Reaktionärer Kitsch oder unabdingbare Grundlage des modernen, bürgerlichen Individuums?

Warum ist das für die Entwicklung des Individuums so wichtig? Warum wird dies musikalisch/textlich so herausgestellt? Nun, schauen wir uns mal die Oper „Don Giovanni“ an. Don Giovanni ist die italienische Version des spanischen Don Juan, eines Mannes, der zahllose Frauen erobert und sie dann wieder verlässt. Mozart hat die Musik komponiert, das Libretto stammt vom Venezianer Da Ponte. In der berühmten „Registerarie“ rühmt Don Giovannis einfacher Diener Leporello – zwar spöttisch, aber immerhin – die Eroberungskünste seines adligen Herren. 2.065 Damen soll Don Giovanni in Deutschland, Italien, Spanien und Frankreich für sich gewonnen haben, ja sogar in der Türkei will der Gute die hohen Haremsmauern überwunden und immerhin 91 Frauen „beglückt“ haben. Don Giovanni wird in der Oper als „junger Adliger“ bezeichnet, wahrscheinlich im Alter von 24-28. Ein junger Adliger wurde damals mit 15 in die Erotik eingeführt. 2.065 Damen in 10-13 Jahren, „Respekt“, da muss er ja Tag und Nacht „ohne Unterlass gewirkt“ haben.

Der „große“ Casanova soll, so will es die Legende, versucht haben, seinen Landsmann Da Ponte davon zu überzeugen, sein (Liebes-)Leben als Grundlage des Librettos zu nehmen.
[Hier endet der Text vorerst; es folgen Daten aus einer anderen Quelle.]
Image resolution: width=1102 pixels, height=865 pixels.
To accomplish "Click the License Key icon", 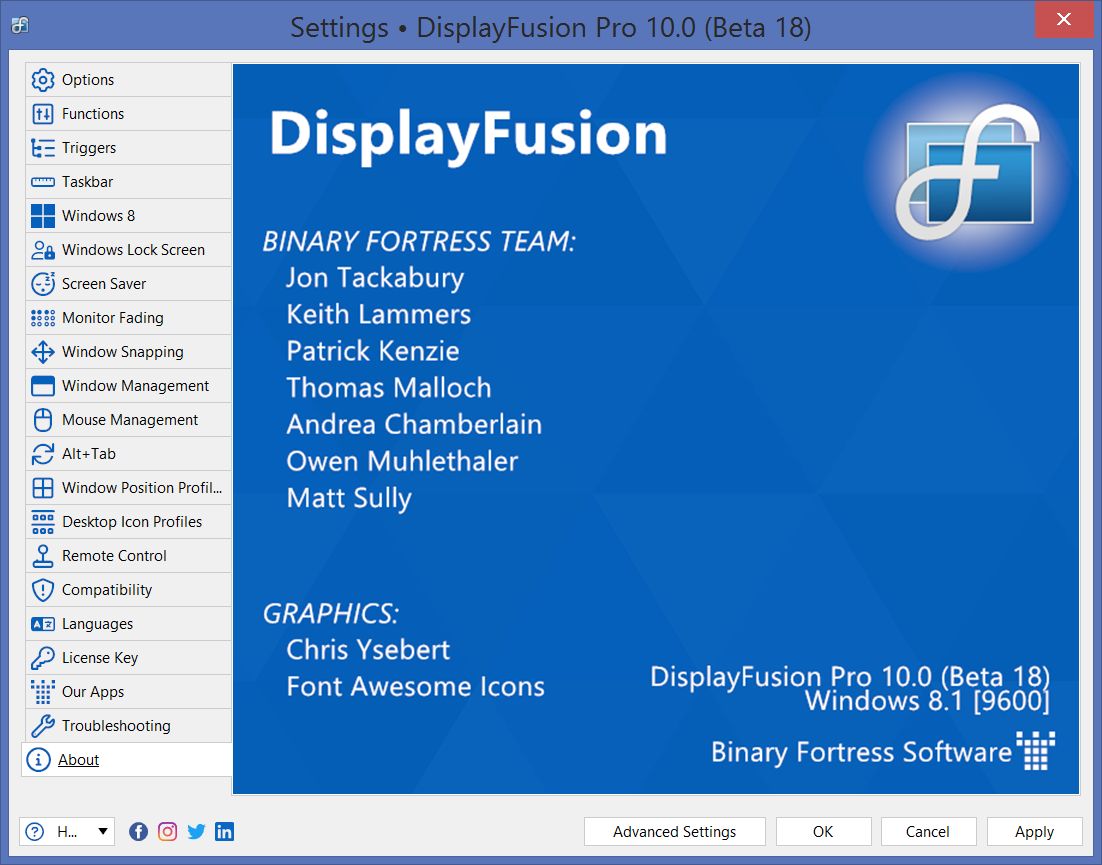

Stattdessen habe ich den Eindruck, dass sich Da Ponte und Mozart 2 Jahre vor der französischen Revolution mit der Figur des Don Giovanni (der ja am Ende der Oper in die Hölle expediert wird) nicht nur über Casanova sondern über den gesamten Adel lustig machen und diese/n anklagen.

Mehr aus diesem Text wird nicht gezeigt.